One sentence, uttered in a certain way, starts a cascade of memory, a flooding of associations through time and space. I'm astonished at how many worlds there are within the world, at how the past lives in the present and how it sings, silent, still, in a loaf of bread, in an apple on the sill, in a handful of tomatoes passed over the fence. I'm amazed by the daubs of orange that appear on the skirt of the couch and by all the other couches through history that have had similar daubs, and I'm amazed by the knotwork of gestures that hang in the air, visible and invisible, magically retrievable. It's stupefying really, how many connections can be made from looking at the objects residing on one table, in the middle of one small house. And it's true that there's no turning back.
That is how it was when, a few years ago, Rob was commissioned to paint a work for the doors of a large tv cabinet. Not for my husband the ceilings of churches or fancy altarpieces. The client wanted a picture of a vase of flowers, made to measure. The painting, once executed, would need to be cut in two and then mounted on the doors of the cabinet. The client and Rob's art dealer, Doug Udell, were both sensitive that Rob might be offended by such a prospect. But he wasn't, as it seemed to remind him of something that could have taken place in the sixteenth century, if they had had televisions. He painted peonies, their big drunken heads, besotted clouds. There was something Jovian about them. He painted red-black cherries at the base of the vase, an offering for the flower gods. The gallery took care of the surgery and the mounting of the painting. The framer who did the cutting said it was a terrible moment when he'd reached the middle point and realized there would be no going back.

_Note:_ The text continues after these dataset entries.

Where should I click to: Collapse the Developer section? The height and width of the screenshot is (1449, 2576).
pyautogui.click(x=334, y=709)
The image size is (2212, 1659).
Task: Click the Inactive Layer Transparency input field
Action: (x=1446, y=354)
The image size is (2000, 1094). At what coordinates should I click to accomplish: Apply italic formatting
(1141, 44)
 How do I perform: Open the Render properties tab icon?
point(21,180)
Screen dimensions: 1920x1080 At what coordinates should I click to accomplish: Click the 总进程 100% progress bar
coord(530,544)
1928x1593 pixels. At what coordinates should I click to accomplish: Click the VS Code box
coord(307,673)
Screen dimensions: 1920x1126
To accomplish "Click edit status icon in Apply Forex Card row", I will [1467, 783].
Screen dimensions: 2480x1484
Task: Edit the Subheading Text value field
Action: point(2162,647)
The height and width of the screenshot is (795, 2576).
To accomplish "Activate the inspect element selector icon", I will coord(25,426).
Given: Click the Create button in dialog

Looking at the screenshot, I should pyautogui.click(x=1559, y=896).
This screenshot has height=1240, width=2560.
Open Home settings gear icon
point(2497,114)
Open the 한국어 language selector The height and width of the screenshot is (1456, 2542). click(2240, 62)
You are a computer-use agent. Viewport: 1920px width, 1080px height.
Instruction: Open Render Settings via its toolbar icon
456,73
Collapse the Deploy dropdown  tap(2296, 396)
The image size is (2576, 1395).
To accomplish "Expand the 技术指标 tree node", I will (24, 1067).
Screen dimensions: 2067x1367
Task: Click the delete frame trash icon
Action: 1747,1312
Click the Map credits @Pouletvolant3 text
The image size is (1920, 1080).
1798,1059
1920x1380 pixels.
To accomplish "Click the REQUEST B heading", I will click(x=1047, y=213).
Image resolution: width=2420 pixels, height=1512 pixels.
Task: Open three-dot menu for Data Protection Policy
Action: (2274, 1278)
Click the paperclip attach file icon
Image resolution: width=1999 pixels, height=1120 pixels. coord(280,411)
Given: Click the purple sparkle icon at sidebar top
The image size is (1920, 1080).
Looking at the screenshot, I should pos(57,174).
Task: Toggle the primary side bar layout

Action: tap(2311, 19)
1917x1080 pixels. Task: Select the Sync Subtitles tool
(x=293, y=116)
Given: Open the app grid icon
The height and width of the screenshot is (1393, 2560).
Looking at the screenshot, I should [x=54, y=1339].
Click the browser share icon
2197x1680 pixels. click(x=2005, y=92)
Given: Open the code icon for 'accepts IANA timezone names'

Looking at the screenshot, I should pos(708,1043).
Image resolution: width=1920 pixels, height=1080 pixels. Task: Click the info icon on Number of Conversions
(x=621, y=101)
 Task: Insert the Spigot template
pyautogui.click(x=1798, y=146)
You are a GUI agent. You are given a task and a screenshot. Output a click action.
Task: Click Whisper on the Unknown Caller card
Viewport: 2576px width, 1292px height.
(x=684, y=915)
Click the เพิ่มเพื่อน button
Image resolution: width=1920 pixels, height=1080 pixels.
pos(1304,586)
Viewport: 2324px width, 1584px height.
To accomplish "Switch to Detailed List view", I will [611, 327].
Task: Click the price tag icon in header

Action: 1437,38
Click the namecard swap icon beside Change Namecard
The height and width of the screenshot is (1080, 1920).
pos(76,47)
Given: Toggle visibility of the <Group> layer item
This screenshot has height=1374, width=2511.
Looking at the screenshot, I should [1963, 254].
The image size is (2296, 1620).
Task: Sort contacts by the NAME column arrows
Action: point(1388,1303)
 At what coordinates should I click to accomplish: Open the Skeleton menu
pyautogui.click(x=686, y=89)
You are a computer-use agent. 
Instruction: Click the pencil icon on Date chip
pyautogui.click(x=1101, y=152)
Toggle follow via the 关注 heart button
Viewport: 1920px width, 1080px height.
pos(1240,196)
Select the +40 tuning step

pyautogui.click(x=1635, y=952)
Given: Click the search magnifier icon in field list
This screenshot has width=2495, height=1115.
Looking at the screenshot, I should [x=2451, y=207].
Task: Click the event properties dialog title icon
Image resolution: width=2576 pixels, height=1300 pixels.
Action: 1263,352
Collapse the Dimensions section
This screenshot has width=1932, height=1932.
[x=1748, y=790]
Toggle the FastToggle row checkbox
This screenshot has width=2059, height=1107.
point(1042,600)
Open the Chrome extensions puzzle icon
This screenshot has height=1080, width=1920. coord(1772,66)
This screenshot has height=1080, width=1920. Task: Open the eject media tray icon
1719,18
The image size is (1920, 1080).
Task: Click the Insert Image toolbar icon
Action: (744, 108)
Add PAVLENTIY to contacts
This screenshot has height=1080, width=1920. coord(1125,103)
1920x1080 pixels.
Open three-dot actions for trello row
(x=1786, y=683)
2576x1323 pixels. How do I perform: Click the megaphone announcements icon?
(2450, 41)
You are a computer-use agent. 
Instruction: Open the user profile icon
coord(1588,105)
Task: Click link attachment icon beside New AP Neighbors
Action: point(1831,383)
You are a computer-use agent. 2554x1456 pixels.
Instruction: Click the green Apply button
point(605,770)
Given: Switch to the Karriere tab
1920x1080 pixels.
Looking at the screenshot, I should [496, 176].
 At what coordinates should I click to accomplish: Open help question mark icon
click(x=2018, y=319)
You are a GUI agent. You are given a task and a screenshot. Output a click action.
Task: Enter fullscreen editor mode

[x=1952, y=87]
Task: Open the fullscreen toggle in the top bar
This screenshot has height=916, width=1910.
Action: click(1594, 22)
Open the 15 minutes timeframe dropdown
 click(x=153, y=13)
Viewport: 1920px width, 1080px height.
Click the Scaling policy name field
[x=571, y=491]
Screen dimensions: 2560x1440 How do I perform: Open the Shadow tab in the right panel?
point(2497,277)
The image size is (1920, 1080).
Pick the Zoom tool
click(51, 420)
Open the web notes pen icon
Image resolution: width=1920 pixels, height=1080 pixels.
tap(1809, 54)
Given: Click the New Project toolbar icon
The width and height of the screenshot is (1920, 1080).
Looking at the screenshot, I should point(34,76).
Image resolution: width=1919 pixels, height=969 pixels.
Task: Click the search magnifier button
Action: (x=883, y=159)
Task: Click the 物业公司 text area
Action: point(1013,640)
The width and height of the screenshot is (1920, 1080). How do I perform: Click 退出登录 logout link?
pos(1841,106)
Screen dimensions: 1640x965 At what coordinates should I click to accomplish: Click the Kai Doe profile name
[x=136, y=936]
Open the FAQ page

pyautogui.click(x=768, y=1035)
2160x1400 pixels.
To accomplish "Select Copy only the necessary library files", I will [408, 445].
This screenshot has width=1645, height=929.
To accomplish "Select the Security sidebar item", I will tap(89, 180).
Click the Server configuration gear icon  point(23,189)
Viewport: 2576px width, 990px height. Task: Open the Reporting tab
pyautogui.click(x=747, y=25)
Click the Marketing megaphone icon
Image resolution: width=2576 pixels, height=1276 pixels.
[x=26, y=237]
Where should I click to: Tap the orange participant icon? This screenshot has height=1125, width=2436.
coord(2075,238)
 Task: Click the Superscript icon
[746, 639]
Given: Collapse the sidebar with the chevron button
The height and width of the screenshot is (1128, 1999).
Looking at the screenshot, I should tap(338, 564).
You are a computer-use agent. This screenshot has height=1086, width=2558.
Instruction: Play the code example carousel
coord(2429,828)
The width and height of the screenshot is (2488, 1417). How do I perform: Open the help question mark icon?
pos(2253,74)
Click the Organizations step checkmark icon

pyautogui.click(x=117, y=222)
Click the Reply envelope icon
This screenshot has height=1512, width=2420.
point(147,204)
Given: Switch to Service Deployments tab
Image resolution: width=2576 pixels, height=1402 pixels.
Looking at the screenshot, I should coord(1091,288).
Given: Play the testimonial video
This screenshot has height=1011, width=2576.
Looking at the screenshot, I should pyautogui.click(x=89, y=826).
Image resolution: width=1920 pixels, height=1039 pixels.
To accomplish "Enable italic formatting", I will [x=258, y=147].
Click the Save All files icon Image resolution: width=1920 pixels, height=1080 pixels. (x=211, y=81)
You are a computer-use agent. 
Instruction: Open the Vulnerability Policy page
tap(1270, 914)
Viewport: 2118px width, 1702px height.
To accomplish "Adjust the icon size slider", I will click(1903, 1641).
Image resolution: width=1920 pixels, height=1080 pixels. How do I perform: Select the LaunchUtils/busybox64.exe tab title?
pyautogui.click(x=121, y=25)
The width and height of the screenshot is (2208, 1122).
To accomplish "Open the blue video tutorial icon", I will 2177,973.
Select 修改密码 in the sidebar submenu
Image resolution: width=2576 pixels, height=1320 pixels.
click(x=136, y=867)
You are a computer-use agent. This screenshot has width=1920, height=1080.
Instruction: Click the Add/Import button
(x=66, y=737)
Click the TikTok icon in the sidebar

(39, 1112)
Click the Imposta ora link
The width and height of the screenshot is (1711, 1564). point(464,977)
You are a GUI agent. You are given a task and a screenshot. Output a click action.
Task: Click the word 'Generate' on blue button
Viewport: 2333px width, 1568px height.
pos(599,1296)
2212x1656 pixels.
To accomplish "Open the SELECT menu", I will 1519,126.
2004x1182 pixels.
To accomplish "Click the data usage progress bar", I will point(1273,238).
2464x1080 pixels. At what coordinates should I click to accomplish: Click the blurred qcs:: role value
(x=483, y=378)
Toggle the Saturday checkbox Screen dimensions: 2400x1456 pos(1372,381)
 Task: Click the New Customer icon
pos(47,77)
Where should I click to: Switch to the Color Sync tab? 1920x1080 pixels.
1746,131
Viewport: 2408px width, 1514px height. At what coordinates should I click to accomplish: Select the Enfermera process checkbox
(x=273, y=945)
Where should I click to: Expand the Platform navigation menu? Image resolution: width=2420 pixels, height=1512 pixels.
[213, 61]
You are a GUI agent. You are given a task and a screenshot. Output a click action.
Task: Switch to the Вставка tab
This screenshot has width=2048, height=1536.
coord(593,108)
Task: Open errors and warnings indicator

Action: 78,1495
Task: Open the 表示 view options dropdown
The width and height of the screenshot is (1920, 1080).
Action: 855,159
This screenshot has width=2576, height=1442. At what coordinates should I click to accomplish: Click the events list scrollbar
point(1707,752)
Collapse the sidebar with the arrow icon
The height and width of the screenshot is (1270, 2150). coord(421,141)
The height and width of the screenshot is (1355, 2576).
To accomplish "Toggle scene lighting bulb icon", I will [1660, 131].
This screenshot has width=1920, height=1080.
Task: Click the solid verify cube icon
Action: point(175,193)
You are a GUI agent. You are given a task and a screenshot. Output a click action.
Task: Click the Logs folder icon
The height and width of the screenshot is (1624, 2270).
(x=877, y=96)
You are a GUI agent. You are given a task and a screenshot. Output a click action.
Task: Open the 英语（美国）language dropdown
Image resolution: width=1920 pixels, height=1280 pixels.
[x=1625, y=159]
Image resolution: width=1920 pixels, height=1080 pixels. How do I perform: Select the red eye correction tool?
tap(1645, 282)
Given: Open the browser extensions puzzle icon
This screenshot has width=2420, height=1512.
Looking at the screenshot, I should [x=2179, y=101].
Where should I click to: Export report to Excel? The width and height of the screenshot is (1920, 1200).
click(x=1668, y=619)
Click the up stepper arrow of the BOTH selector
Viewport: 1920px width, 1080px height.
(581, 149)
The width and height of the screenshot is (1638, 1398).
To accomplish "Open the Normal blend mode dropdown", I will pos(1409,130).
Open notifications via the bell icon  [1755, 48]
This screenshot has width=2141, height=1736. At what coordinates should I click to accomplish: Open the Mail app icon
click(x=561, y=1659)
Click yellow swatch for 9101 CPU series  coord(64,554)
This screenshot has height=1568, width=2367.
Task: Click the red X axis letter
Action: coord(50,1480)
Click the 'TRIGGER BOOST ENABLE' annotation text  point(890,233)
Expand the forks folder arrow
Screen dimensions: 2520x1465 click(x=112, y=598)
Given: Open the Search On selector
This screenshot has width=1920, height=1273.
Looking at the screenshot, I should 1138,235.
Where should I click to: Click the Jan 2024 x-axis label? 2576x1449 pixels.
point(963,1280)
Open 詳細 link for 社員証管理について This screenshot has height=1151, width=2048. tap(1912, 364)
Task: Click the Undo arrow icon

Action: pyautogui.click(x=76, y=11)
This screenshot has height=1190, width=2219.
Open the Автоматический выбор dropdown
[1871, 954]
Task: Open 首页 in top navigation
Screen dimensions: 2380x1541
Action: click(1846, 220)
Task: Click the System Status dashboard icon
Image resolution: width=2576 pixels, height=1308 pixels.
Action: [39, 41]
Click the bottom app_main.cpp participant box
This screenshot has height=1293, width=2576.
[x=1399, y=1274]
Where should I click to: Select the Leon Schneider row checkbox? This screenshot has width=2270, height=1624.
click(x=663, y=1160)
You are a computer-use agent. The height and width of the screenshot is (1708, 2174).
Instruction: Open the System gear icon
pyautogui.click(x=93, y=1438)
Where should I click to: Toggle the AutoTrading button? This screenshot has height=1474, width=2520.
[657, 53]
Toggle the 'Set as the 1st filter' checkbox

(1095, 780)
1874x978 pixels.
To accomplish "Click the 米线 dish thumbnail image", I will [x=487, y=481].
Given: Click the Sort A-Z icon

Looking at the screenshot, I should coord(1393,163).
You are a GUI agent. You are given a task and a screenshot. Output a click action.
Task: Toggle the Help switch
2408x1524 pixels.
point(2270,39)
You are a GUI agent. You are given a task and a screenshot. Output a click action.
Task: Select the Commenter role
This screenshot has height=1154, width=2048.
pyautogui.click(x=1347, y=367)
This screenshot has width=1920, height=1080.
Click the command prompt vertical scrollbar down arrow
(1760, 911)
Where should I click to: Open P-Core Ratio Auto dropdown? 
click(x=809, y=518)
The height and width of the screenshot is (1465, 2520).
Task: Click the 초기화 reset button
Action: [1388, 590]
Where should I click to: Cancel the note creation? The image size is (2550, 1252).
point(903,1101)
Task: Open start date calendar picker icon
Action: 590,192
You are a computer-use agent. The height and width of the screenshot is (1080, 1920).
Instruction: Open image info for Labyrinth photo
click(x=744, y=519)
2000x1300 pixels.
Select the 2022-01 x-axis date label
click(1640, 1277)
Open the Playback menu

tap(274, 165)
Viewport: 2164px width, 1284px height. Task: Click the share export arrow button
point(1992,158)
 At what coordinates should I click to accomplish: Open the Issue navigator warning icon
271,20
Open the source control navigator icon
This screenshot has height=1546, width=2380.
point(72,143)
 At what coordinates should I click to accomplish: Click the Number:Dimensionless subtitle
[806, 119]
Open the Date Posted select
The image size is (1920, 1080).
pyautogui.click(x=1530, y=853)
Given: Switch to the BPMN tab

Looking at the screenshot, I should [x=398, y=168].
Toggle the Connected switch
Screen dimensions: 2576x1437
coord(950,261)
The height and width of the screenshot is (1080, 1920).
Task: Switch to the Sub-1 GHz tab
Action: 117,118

I like to think of it, though, this painting that was made in my basement, its colours mixed and applied in thousands of tiny strokes over a couple of weeks. I like to imagine its double life. In one it is silent and whole. It conceals, mystifies. It is the scene of nothing happening. Unless you count the stems drinking to save their lost lives, the fragrant petals slowly collapsing each onto each, the mad leaves pretending to talk to the roots, the cherries staring loud and black and deadened. In its other life, cleaved, open, winged like some strange Nike. Abiding, split, just on the other side of narrative.